■ **Assignment**:
Copy out each line below exactly as it appears.

═════ Provided records ═════

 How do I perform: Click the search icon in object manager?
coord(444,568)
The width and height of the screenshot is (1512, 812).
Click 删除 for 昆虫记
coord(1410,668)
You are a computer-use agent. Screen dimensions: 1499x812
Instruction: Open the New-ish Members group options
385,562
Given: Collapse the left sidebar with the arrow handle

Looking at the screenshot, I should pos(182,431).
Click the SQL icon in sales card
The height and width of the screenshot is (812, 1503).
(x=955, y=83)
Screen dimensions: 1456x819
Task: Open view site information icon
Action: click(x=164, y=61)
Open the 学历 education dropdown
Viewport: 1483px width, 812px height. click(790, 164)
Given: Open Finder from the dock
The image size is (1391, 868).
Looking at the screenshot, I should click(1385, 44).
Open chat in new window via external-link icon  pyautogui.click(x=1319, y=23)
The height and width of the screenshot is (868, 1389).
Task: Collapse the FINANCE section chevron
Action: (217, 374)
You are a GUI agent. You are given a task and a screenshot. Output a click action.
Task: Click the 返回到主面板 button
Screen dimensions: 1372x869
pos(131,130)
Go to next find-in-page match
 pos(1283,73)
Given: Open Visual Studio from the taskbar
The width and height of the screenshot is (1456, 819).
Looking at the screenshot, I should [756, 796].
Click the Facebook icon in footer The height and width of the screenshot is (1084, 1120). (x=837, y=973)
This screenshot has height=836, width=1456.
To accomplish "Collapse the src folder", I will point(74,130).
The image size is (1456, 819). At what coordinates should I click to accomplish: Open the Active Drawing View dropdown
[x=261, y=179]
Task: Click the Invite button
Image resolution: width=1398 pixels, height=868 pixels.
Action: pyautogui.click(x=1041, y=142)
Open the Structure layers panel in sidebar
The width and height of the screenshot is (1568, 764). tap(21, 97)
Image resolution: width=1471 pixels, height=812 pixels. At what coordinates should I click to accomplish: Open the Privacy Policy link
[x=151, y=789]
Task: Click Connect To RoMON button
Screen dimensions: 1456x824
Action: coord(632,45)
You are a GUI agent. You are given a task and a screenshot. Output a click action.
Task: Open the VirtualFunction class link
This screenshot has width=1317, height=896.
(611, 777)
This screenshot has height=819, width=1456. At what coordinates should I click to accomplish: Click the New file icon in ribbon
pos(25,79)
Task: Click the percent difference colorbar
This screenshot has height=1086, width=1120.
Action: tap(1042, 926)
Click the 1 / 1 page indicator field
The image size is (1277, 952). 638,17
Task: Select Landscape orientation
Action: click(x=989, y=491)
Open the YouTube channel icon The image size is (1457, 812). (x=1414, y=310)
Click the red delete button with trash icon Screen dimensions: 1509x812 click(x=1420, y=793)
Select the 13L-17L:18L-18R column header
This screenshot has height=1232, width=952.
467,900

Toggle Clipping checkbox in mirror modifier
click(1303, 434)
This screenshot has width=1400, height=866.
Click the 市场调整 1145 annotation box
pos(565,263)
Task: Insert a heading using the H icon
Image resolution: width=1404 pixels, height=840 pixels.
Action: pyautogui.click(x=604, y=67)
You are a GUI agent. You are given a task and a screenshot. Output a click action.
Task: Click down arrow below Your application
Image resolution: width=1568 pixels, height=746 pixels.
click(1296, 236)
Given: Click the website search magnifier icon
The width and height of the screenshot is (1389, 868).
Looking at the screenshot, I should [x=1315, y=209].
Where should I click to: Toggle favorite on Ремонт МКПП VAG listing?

═════

■ **Solved exercise**:
 How do I perform: Click the search icon in object manager?
coord(444,568)
The width and height of the screenshot is (1512, 812).
Click 删除 for 昆虫记
coord(1410,668)
You are a computer-use agent. Screen dimensions: 1499x812
Instruction: Open the New-ish Members group options
385,562
Given: Collapse the left sidebar with the arrow handle

Looking at the screenshot, I should pos(182,431).
Click the SQL icon in sales card
The height and width of the screenshot is (812, 1503).
(x=955, y=83)
Screen dimensions: 1456x819
Task: Open view site information icon
Action: click(x=164, y=61)
Open the 学历 education dropdown
Viewport: 1483px width, 812px height. click(790, 164)
Given: Open Finder from the dock
The image size is (1391, 868).
Looking at the screenshot, I should click(1385, 44).
Open chat in new window via external-link icon  pyautogui.click(x=1319, y=23)
The height and width of the screenshot is (868, 1389).
Task: Collapse the FINANCE section chevron
Action: (217, 374)
You are a GUI agent. You are given a task and a screenshot. Output a click action.
Task: Click the 返回到主面板 button
Screen dimensions: 1372x869
pos(131,130)
Go to next find-in-page match
 pos(1283,73)
Given: Open Visual Studio from the taskbar
The width and height of the screenshot is (1456, 819).
Looking at the screenshot, I should [756, 796].
Click the Facebook icon in footer The height and width of the screenshot is (1084, 1120). (x=837, y=973)
This screenshot has height=836, width=1456.
To accomplish "Collapse the src folder", I will point(74,130).
The image size is (1456, 819). At what coordinates should I click to accomplish: Open the Active Drawing View dropdown
[x=261, y=179]
Task: Click the Invite button
Image resolution: width=1398 pixels, height=868 pixels.
Action: pyautogui.click(x=1041, y=142)
Open the Structure layers panel in sidebar
The width and height of the screenshot is (1568, 764). tap(21, 97)
Image resolution: width=1471 pixels, height=812 pixels. At what coordinates should I click to accomplish: Open the Privacy Policy link
[x=151, y=789]
Task: Click Connect To RoMON button
Screen dimensions: 1456x824
Action: coord(632,45)
You are a GUI agent. You are given a task and a screenshot. Output a click action.
Task: Open the VirtualFunction class link
This screenshot has width=1317, height=896.
(611, 777)
This screenshot has height=819, width=1456. At what coordinates should I click to accomplish: Click the New file icon in ribbon
pos(25,79)
Task: Click the percent difference colorbar
This screenshot has height=1086, width=1120.
Action: tap(1042, 926)
Click the 1 / 1 page indicator field
The image size is (1277, 952). 638,17
Task: Select Landscape orientation
Action: click(x=989, y=491)
Open the YouTube channel icon The image size is (1457, 812). (x=1414, y=310)
Click the red delete button with trash icon Screen dimensions: 1509x812 click(x=1420, y=793)
Select the 13L-17L:18L-18R column header
This screenshot has height=1232, width=952.
467,900

Toggle Clipping checkbox in mirror modifier
click(1303, 434)
This screenshot has width=1400, height=866.
Click the 市场调整 1145 annotation box
pos(565,263)
Task: Insert a heading using the H icon
Image resolution: width=1404 pixels, height=840 pixels.
Action: pyautogui.click(x=604, y=67)
You are a GUI agent. You are given a task and a screenshot. Output a click action.
Task: Click down arrow below Your application
Image resolution: width=1568 pixels, height=746 pixels.
click(1296, 236)
Given: Click the website search magnifier icon
The width and height of the screenshot is (1389, 868).
Looking at the screenshot, I should [x=1315, y=209].
Where should I click to: Toggle favorite on Ремонт МКПП VAG listing?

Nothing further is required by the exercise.